Treatments & Services

Treatment Options
Non-Surgical Expertise

Our staff believes in conservative, non-surgical treatment whenever possible, which can include:

  • Counseling on lifestyle changes, such as adjusting workouts or losing weight to ease joint pain
  • Medications and injections to reduce inflammation and discomfort
  • Physical and occupational therapy to improve strength and balance
  • Assistive devices such as braces and shoe modifications to provide external stability
  • Trigger point injections and dry needling for muscle pain
Surgical Options

We use advanced methods to evaluate and treat injuries when needed, including:

  • Minimally invasive procedures for shoulder, knee, elbow, wrist, hand, ankle and foot injuries
  • Arthroscopic techniques for shoulder, knee, elbow, wrist, hand, ankle and foot injuries
  • Non-invasive (non-surgical) and rehabilitation therapies for overuse injuries and chronic pain
Running Clinic

Our Running Clinic helps athletes recover from and prevent injury. Our physical therapists work together with sports medicine physicians to help you achieve your running goals. In our clinic, a sports medicine physician and physical therapist will:

  • Review your medical history and current training program
  • Assess your footwear
  • Examine your flexibility, strength, balance posture and foot structure (musculoskeletal examination)
  • Analyze your running using video gait analysis (biomechanical assessment)
Assessing Your Run

We videotape you running a short distance on the treadmill. Using special motion-analysis software, we analyze your run frame-by-frame to assess your biomechanics — how smoothly ligaments, tendons, bones and muscles work together to generate movement.
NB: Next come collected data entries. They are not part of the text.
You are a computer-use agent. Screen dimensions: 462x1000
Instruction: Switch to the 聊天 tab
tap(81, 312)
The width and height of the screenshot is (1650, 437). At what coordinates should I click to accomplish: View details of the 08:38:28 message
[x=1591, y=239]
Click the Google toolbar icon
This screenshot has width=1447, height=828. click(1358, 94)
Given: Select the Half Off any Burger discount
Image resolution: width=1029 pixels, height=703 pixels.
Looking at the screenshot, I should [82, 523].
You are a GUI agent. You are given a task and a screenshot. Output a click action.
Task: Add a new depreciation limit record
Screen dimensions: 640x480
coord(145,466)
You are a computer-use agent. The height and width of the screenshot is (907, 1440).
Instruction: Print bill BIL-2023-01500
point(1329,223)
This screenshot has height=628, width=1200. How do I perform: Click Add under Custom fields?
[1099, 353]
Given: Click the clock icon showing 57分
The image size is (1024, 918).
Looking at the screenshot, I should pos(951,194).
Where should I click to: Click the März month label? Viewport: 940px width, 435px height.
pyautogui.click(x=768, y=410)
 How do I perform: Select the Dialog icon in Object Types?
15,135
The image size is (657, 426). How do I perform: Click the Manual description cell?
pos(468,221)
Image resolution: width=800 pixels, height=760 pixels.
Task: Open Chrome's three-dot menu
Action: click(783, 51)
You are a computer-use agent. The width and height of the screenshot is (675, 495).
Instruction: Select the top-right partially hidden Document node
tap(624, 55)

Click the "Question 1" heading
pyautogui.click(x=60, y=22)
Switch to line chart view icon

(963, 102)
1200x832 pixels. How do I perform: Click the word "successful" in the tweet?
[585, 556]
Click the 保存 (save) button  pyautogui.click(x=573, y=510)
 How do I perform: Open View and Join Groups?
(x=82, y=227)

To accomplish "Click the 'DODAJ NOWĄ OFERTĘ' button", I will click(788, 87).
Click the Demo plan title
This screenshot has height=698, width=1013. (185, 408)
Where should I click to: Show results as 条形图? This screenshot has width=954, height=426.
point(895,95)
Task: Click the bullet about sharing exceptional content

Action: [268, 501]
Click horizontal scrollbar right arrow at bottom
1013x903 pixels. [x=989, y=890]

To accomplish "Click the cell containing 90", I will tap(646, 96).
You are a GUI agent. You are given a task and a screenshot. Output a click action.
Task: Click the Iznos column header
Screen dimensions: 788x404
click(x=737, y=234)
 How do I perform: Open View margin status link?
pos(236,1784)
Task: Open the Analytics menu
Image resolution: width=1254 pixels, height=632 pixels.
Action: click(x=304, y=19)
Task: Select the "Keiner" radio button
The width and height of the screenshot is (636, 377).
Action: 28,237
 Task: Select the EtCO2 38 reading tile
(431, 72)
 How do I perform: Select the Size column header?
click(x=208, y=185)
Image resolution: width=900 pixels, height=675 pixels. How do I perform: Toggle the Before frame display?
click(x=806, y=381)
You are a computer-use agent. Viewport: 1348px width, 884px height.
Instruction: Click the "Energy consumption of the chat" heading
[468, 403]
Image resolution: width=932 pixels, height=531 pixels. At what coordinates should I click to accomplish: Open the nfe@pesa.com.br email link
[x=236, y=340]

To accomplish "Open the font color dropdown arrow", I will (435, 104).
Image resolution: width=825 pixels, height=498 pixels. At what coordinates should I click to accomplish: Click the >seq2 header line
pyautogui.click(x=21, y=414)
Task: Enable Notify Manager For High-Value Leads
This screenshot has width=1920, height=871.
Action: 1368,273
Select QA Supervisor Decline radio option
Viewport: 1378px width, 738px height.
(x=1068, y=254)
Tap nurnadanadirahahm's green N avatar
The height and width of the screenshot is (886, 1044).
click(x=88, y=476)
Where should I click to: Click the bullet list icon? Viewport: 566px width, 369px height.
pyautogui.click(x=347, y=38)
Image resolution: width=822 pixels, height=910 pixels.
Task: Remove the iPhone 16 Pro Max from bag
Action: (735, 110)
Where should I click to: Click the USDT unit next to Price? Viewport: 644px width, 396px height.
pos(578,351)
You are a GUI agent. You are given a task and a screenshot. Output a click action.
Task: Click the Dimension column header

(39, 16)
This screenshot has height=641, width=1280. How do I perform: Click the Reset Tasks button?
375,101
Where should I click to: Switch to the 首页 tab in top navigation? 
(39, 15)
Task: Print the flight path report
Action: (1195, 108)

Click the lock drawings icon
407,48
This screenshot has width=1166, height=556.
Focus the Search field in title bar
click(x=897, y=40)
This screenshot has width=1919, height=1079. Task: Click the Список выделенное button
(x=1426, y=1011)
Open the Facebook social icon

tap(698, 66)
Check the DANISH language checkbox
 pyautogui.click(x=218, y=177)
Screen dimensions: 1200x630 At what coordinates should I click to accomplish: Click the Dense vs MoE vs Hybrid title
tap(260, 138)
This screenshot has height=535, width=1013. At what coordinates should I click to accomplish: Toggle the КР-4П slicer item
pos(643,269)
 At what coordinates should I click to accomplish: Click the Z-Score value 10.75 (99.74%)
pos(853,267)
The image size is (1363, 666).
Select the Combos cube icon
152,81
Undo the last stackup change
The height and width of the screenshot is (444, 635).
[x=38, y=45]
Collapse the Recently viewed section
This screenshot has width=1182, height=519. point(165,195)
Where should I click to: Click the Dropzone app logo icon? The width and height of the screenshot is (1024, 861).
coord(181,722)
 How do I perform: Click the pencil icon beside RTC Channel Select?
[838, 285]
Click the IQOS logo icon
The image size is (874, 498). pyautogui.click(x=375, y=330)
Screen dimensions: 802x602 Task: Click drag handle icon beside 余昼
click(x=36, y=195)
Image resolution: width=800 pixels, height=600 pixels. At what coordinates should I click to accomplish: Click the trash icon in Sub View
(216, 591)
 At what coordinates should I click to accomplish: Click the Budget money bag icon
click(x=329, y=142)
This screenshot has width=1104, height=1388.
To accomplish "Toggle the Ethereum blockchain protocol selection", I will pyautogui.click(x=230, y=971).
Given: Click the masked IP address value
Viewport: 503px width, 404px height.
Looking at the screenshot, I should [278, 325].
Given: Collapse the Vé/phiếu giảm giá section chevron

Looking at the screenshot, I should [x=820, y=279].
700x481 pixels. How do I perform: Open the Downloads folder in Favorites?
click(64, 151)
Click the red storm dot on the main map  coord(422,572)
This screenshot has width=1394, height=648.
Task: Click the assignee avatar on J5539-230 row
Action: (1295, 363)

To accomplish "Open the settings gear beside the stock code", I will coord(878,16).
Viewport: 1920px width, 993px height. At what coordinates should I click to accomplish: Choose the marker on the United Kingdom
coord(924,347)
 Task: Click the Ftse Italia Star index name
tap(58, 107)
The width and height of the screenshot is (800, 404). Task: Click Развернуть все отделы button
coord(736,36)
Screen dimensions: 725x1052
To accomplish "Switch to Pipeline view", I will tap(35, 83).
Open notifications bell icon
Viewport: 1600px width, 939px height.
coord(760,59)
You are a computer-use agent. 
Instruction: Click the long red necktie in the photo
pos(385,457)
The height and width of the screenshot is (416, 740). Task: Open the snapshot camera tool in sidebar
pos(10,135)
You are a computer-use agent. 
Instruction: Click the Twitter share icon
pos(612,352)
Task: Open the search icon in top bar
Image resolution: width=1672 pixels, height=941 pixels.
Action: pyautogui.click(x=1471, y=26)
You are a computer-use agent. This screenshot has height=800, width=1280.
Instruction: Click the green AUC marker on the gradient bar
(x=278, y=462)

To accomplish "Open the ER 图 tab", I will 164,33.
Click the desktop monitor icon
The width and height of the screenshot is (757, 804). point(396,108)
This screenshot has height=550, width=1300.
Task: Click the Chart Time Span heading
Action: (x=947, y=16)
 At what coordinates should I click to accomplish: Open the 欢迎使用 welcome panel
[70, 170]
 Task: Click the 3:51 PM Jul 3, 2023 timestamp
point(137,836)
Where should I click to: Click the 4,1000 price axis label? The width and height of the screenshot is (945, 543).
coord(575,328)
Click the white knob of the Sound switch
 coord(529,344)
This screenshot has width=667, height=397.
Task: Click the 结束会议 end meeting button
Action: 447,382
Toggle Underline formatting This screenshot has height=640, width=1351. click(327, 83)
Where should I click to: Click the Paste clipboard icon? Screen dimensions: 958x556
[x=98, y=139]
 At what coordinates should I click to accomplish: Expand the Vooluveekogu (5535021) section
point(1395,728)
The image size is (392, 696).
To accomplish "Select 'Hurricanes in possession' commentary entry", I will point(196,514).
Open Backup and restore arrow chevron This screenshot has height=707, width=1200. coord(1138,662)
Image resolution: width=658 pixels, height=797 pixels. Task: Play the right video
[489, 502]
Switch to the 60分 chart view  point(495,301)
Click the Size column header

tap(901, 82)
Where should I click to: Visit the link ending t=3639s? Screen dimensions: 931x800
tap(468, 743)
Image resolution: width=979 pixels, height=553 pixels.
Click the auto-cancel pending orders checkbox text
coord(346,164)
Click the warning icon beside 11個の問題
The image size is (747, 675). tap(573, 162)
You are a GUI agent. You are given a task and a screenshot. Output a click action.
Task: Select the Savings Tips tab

After the evaluation, we review all of the findings with you and give you a DVD and handouts from the gait analysis.

Personal Treatment

We develop a personalized treatment plan that takes your goals into consideration. Treatment may consist of exercise, manual therapy, footwear recommendation and/or orthotic fitting, and if appropriate, guidelines for a progressive return to running.

We may also recommend slight changes to your running form. This is called gait retraining. We may ask you to run in front of a mirror or to the beat of a metronome to adjust your biomechanics. These adjustments can help resolve your pain and prevent injury.

By bringing conscious attention to details such as not letting your knees drop in, we can help correct your form. These recommendations are based on today’s research in running biomechanics.